Prompting and RAG get you a long way, but sometimes you want a model that just knows your style, format, or task without a giant prompt every time. That's fine-tuning: you take a pre-trained model and train it a little further on your own examples. Today you learn how models are trained, build a real fine-tuning dataset with your own hands, and run a fine-tuning job, and learn the most important skill of all: knowing when fine-tuning is the right tool.

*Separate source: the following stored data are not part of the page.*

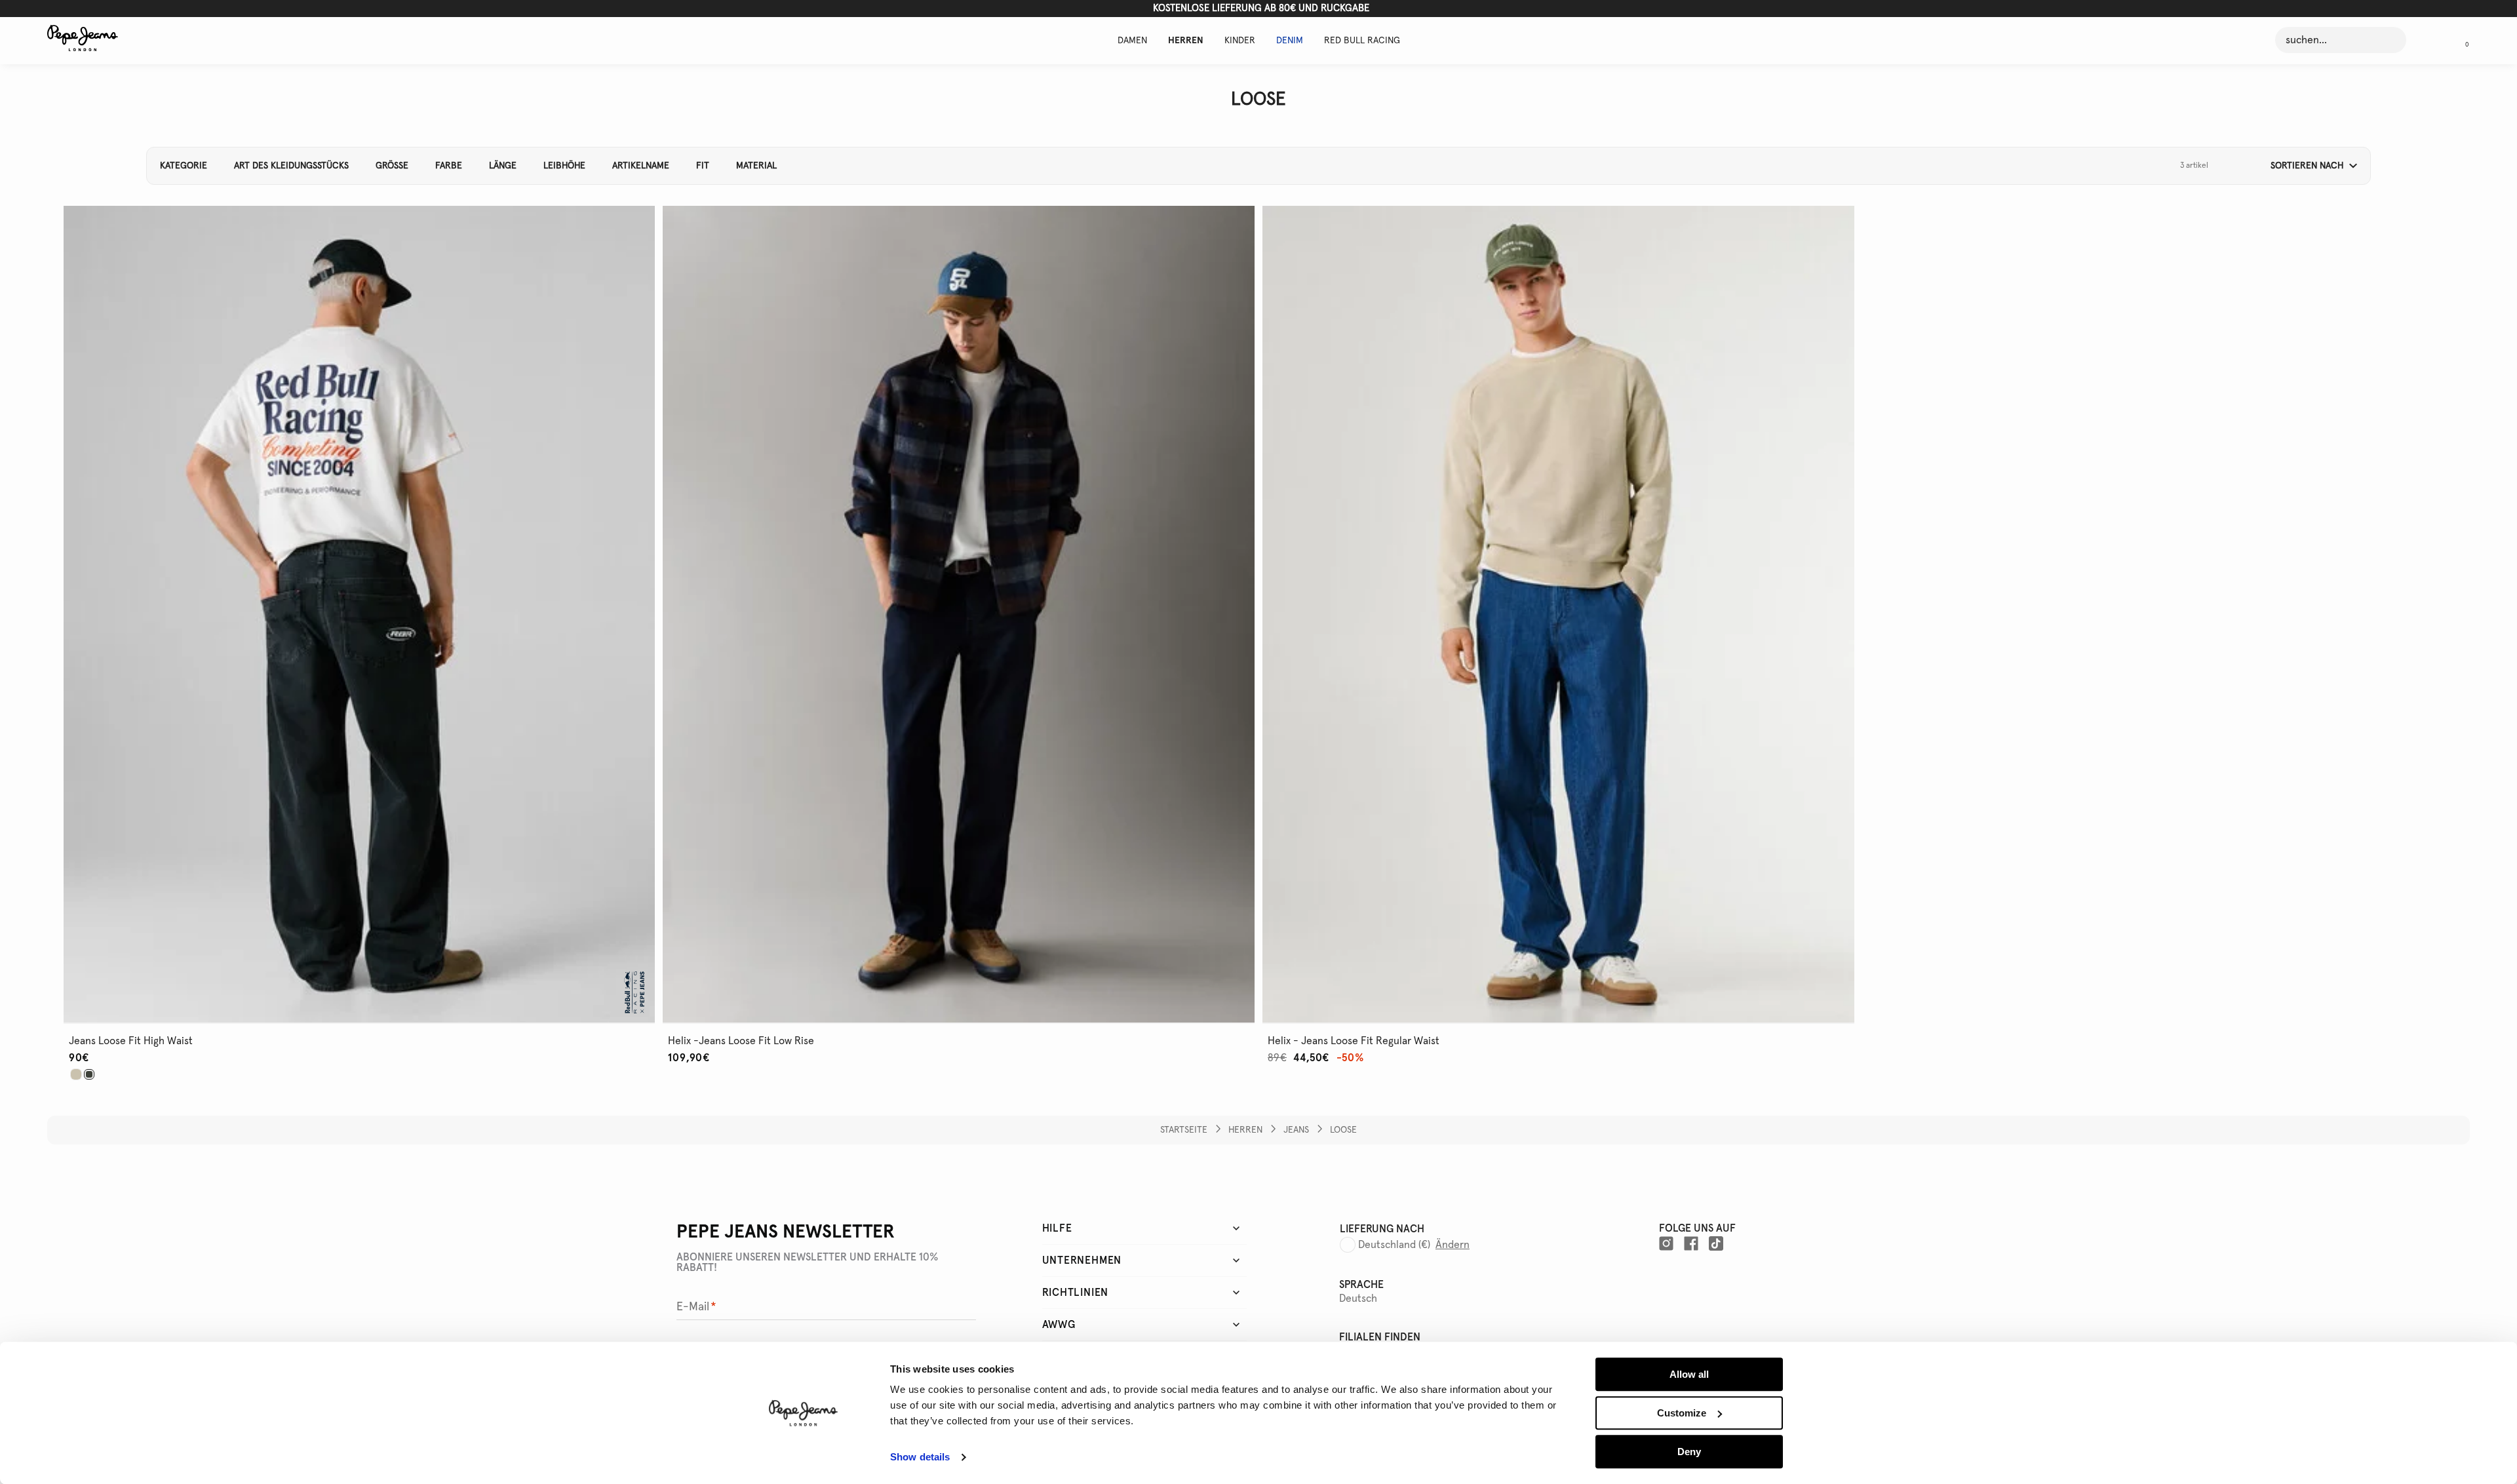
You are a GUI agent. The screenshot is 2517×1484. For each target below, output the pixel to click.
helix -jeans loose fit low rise (741, 1041)
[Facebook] (1691, 1243)
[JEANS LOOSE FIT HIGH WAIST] (76, 1074)
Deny (1689, 1451)
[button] (2462, 40)
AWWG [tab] (1059, 1324)
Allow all (1689, 1374)
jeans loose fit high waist (131, 1041)
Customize (1681, 1412)
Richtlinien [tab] (1075, 1292)
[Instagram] (1666, 1243)
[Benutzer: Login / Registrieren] (2428, 40)
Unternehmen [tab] (1082, 1260)
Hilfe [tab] (1057, 1228)
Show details (920, 1457)
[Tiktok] (1716, 1243)
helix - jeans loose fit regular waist (1353, 1041)
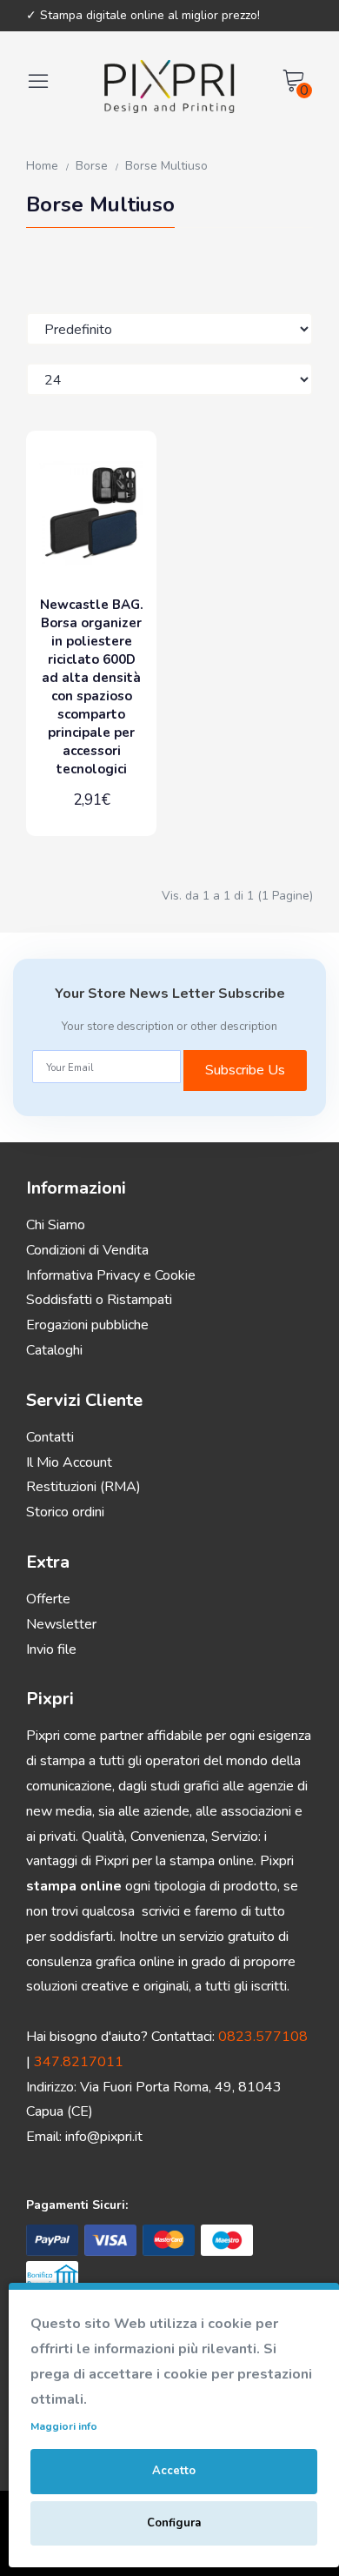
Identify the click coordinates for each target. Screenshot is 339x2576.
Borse (92, 165)
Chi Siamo (55, 1224)
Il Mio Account (69, 1462)
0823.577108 (263, 2036)
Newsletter (61, 1624)
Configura (174, 2523)
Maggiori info (63, 2426)
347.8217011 (78, 2061)
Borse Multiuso (166, 165)
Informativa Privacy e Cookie (111, 1275)
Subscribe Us (245, 1070)
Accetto (174, 2471)
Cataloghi (54, 1350)
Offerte (48, 1599)
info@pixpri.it (104, 2136)
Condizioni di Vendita (87, 1250)
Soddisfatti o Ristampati (99, 1299)
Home (42, 165)
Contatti (50, 1437)
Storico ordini (65, 1512)
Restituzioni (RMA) (83, 1486)
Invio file (51, 1649)
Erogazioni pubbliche (87, 1325)
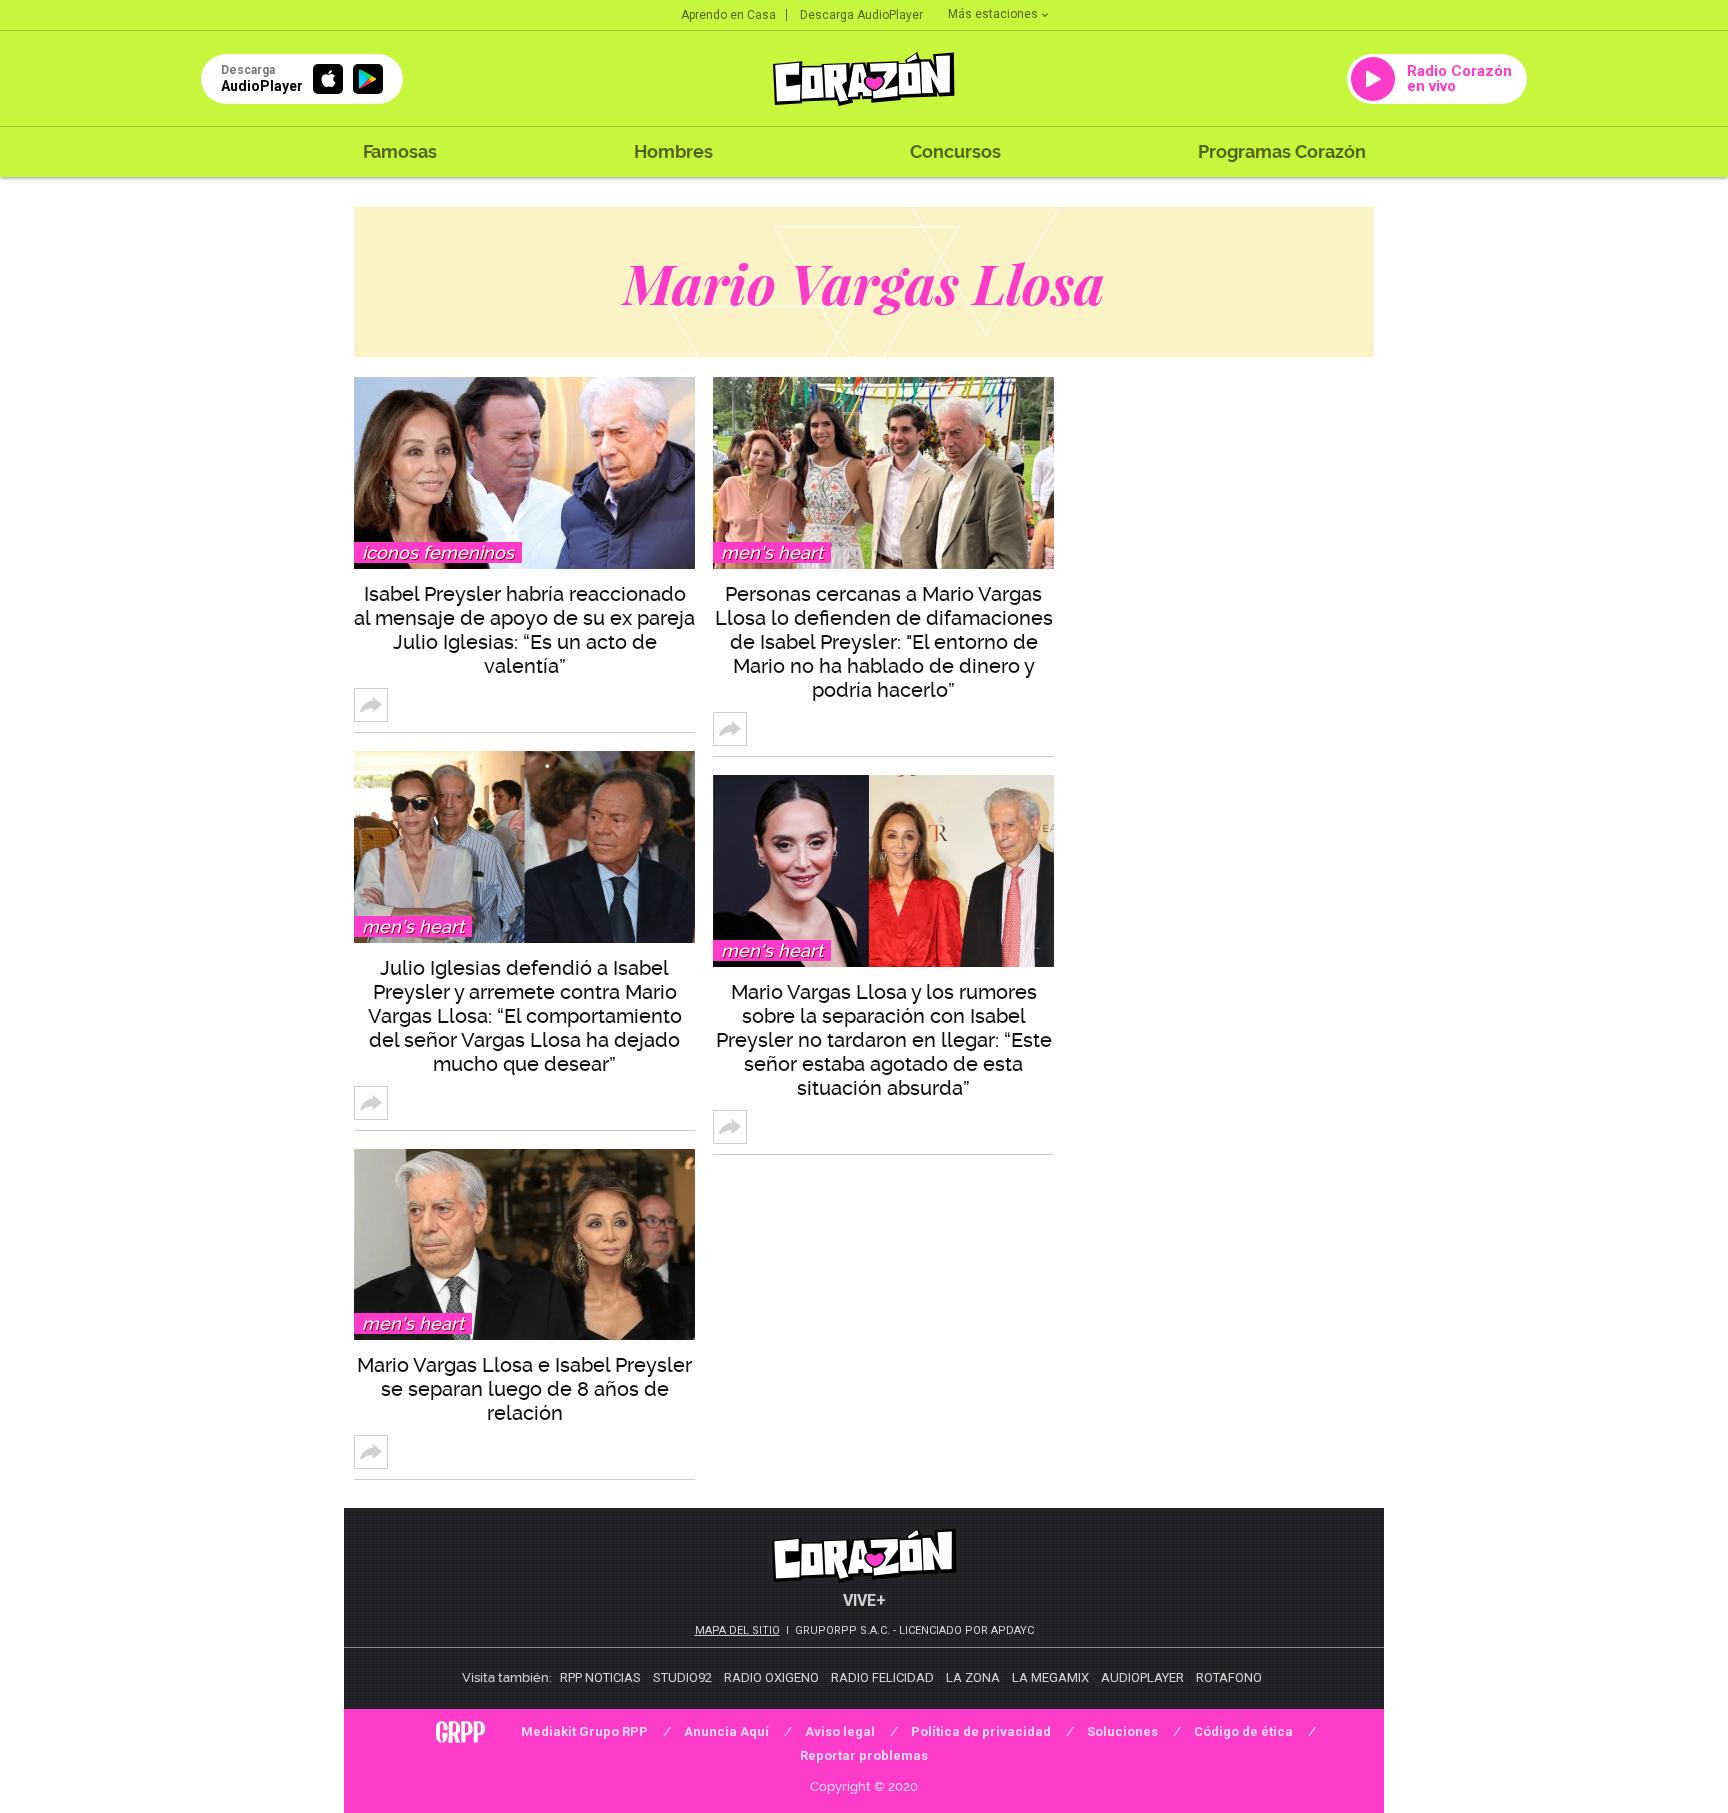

Today's win: a validated fine-tuning dataset you built, a fine-tuning job you know how to run, and a clear rule for when to fine-tune vs prompt vs RAG.

Today you will

  • Understand how models are trained (neural networks → transformers → pre-training → fine-tuning → RLHF), enough to use it, no maths
  • Build & validate a fine-tuning dataset (chat-format JSONL), the part that actually decides quality
  • Submit a fine-tuning job (hosted API) and use the result; know the local LoRA path for open models
  • Decide when to fine-tune (and when prompting/RAG is better)

Run of show (~60 min)

Time What we do
0:00 Hook + the win we're chasing
0:05 How training works, and what fine-tuning is for (full read in notes.md)
0:15 Lab Part A: build & validate a dataset (no key, no GPU)
0:40 Lab Part B: submit a fine-tune job + the when-to-fine-tune decision
0:55 Show: post your dataset + your "fine-tune vs not" call
1:00 Wrap

If you get stuck

  • Dataset prep needs no key and no GPU: that's the part everyone does today. Submitting a real fine-tune needs a provider account (this module uses OpenAI's fine-tuning API, a different key than Anthropic) or a GPU for the local LoRA path.
  • Fine-tuning a model that seems wrong is almost always a dataset problem (too few examples, inconsistent style), not a code problem. Re-read the You should now see line.
  • This is educational: we fine-tune on our own sample data for style/format, responsibly.

Optional challenge

Take the same task and do it three ways, a good prompt (M5), RAG (M7), and a fine-tune, then argue which you'd ship and why (quality, cost, effort, how often the data changes). That judgment is the real lesson of this module.